全長 40cm
ベテランダイバーの嗜好は多種多様で、なおかつ際立った方向に特化する傾向にある昨今では、あらゆる方面に誰かしらがマニアックな興味を示すようになっている。
そんな多様な嗜好が広がるダイビングの世界ではあっても、地味すぎて誰も注目しないために「知られざる魚」のままでいるものもいる。
オキナメジナたちも、おそらくそんなグループの一員のはず。
オキナメジナはスズメダイのオバケのような魚で、リーフ際の穴や岩陰がたくさんある暗がりで複数が蠢いている。
マックス40cmほど、フツーに30cmくらいある大きな魚だから、存在感はそれなりにある。
しかしいかんせん体色が地味なために、多くのダイバーにとって「その他大勢」の魚になってしまう。
その他大勢のわりにはわりと神経質で、無造作にカメラを向けるととっとと逃げてしまうことが多いから、「知られざる度」はいっそう大きくなる。
ただ、どういうわけか井戸端会議でもしているかのように、リーフ際で集団のままジッとしていることもある。
また、たまには日の当たる場所で光を浴びていたいのか、リーフの上で静かにたたずんでいることもある。
もっとも、彼らがどこに居ようとも、その存在の地味さはいかんともしがたい。
ところが。
彼らの存在感が種子島宇宙センターから発射されたH2Aロケットばりに急上昇する時がある。
それは……
刺身!!(下はグルクンです)
本島方面ではもっぱらシチューと呼ばれるオキナメジナは、本土のザ・メジナがグレという名で通っていることもあって、同様にグレと呼ばれることもある。
釣果をどちらの名で呼んでいようとも、メジナ属のなかでは沖縄で最も個体数が多いのはオキナメジナだそうだから、まずこの魚と思って間違いはない。
ちなみに体側にある白線は、成熟すると消えていく傾向にある。
なので白線が無いからといってノットオキナメジナということではなく、むしろ大物の印と思っていい。
メジナをはじめとする他のメジナ属の魚に比べて藻食性が強いといわれるオキナメジナだから、本家グレに比べれば、時間が経てば経つほど藻食魚独特の臭みは増すのかもしれない。

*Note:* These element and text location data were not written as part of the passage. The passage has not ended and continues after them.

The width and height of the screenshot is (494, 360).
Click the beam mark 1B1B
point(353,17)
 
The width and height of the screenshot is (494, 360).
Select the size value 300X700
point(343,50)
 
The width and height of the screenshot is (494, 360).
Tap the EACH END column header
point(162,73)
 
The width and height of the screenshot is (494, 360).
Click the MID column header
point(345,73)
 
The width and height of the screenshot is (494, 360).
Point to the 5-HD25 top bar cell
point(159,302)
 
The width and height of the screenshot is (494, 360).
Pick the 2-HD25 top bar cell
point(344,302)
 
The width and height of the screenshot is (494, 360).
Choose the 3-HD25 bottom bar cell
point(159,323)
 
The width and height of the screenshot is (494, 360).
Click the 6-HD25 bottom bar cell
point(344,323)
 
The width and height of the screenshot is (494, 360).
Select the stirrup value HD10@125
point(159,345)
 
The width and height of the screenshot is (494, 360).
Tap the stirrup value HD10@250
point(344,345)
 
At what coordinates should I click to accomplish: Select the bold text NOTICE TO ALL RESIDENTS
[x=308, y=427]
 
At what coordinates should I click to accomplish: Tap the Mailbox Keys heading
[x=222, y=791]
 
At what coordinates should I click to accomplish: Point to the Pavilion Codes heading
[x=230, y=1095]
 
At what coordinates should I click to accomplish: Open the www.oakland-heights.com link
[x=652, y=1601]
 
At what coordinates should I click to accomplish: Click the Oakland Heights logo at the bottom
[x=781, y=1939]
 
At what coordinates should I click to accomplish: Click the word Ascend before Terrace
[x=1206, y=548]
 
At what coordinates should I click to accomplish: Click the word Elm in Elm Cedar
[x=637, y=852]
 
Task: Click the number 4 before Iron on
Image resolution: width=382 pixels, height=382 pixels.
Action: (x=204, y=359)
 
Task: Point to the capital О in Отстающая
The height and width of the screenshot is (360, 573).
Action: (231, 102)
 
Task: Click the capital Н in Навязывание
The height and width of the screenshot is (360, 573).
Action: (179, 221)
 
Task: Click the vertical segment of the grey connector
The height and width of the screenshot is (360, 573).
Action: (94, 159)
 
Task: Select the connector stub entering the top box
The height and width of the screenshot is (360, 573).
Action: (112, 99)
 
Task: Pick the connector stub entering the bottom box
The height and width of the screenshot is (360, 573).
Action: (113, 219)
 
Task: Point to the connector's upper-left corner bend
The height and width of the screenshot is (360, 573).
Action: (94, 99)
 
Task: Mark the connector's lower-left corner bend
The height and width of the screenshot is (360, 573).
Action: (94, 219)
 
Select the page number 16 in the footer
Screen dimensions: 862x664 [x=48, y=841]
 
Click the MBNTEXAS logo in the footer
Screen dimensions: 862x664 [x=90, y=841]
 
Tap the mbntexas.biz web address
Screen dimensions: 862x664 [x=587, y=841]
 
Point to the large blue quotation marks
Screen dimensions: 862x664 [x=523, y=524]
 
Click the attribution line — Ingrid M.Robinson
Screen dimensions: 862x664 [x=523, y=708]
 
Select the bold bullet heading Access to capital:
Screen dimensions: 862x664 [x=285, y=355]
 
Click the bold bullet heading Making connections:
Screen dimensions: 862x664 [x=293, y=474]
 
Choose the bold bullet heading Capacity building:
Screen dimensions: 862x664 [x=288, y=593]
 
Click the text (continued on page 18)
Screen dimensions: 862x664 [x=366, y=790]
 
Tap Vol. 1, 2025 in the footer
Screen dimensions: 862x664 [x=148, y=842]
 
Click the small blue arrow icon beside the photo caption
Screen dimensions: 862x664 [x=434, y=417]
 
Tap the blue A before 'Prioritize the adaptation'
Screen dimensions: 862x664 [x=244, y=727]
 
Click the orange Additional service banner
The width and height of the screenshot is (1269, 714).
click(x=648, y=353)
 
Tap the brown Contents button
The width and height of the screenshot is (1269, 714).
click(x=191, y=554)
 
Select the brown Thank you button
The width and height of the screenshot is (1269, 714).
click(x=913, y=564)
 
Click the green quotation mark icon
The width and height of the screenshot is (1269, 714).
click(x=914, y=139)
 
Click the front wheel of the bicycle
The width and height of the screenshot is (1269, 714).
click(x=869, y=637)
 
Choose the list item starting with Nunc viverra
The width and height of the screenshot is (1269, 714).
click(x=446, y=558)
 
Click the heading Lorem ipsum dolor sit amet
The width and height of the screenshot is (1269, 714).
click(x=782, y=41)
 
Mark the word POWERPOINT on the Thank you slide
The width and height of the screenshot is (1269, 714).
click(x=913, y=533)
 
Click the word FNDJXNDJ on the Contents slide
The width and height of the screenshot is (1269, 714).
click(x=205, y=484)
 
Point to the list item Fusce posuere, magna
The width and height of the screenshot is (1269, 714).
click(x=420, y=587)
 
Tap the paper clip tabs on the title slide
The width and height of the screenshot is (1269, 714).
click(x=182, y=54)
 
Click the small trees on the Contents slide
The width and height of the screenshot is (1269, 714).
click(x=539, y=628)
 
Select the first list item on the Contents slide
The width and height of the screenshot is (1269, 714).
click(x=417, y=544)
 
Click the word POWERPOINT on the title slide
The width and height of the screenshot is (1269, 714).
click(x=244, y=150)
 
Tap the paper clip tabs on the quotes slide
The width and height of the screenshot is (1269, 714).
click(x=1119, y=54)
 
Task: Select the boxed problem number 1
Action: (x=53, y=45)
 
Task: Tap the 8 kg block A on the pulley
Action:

しかし熟れ熟れ状態の釣れたてホヤホヤの刺身ときたら昇天級の美味しさで、ひとたびその美味しさを知ってしまえば、海中でオキナメジナを見る目がガラリと変わること請け合い。
かくいうワタシも美味しさを知るまでは通行人A級の脇役扱いでしかなかったオキナメジナだったのに、今ではすっかりヨダレをたらしながら指をくわえて眺めるようになってしまっている。
以前に比べ、オキナメジナたちがよそよそしくなったように見えるのは気のせいだろうか?